Problem description ::
In the data below, find every line with the string "Privacy" and pull it out.

Material shown ::
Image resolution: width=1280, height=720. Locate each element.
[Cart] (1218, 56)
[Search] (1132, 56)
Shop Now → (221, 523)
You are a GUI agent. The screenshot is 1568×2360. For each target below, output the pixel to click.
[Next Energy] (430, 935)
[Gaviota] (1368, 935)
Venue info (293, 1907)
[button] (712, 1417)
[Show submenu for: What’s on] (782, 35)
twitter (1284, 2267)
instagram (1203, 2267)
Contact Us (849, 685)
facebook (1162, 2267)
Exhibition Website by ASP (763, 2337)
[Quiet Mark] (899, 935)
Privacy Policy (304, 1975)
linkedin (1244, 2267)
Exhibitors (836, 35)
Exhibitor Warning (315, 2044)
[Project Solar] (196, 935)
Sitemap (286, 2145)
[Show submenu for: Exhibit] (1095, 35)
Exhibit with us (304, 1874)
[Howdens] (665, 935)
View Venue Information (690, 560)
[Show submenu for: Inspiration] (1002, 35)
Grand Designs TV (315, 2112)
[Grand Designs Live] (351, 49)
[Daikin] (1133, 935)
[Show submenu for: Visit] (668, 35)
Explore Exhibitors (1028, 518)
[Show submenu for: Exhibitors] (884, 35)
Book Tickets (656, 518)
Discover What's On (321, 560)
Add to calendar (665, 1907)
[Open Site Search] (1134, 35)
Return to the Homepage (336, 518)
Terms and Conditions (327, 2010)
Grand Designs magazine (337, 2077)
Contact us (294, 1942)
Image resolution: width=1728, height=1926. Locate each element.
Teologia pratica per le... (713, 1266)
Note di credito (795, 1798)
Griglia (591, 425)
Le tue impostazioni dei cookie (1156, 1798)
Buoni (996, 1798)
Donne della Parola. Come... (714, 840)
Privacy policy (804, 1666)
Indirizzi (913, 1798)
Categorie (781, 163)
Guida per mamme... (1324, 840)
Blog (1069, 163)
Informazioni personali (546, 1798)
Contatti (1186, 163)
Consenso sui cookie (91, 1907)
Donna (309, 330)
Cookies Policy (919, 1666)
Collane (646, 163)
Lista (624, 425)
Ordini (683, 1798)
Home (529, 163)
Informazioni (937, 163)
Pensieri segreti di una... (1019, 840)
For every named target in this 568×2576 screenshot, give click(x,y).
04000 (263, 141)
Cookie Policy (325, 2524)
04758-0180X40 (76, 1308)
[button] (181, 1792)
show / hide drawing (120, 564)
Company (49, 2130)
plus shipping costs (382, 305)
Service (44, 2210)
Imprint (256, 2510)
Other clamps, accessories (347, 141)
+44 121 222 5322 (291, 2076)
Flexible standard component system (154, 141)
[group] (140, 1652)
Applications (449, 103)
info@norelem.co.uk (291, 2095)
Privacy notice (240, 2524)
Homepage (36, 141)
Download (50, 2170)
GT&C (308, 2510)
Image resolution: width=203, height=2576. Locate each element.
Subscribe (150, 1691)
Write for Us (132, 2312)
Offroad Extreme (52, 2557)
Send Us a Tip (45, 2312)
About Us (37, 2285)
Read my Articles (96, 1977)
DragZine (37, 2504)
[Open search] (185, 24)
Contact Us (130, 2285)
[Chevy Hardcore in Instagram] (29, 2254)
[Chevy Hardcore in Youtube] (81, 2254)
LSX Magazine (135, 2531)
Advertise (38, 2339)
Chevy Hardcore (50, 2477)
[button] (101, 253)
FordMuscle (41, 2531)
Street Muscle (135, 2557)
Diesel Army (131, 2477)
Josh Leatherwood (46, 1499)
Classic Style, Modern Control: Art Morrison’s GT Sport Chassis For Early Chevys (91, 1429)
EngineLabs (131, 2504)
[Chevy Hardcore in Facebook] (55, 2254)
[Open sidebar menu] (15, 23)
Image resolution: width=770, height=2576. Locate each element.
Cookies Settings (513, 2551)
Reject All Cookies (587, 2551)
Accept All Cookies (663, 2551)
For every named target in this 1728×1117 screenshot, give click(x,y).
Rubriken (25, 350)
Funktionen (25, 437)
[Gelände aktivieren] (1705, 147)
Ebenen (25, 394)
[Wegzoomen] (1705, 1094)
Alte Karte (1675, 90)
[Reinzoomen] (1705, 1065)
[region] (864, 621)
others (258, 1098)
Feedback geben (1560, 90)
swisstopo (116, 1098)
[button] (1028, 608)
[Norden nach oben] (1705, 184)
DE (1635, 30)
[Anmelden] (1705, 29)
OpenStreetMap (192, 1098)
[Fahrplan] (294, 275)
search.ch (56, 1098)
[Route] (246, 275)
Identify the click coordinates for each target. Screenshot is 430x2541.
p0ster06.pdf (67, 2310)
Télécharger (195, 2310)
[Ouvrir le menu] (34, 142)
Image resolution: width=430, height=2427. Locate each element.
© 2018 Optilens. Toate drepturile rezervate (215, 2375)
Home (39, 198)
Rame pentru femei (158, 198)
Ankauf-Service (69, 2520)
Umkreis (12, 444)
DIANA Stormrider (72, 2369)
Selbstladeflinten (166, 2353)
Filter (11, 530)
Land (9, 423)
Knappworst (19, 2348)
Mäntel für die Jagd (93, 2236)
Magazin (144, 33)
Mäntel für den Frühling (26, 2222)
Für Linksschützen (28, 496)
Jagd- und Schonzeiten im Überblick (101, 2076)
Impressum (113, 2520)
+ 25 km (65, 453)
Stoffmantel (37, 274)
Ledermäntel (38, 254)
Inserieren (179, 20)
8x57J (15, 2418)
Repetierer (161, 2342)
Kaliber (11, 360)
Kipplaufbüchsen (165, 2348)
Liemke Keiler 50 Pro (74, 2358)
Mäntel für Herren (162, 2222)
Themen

Solution to this exercise ::
Privacy Policy (304, 1975)
Privacy policy (804, 1666)
Privacy notice (240, 2524)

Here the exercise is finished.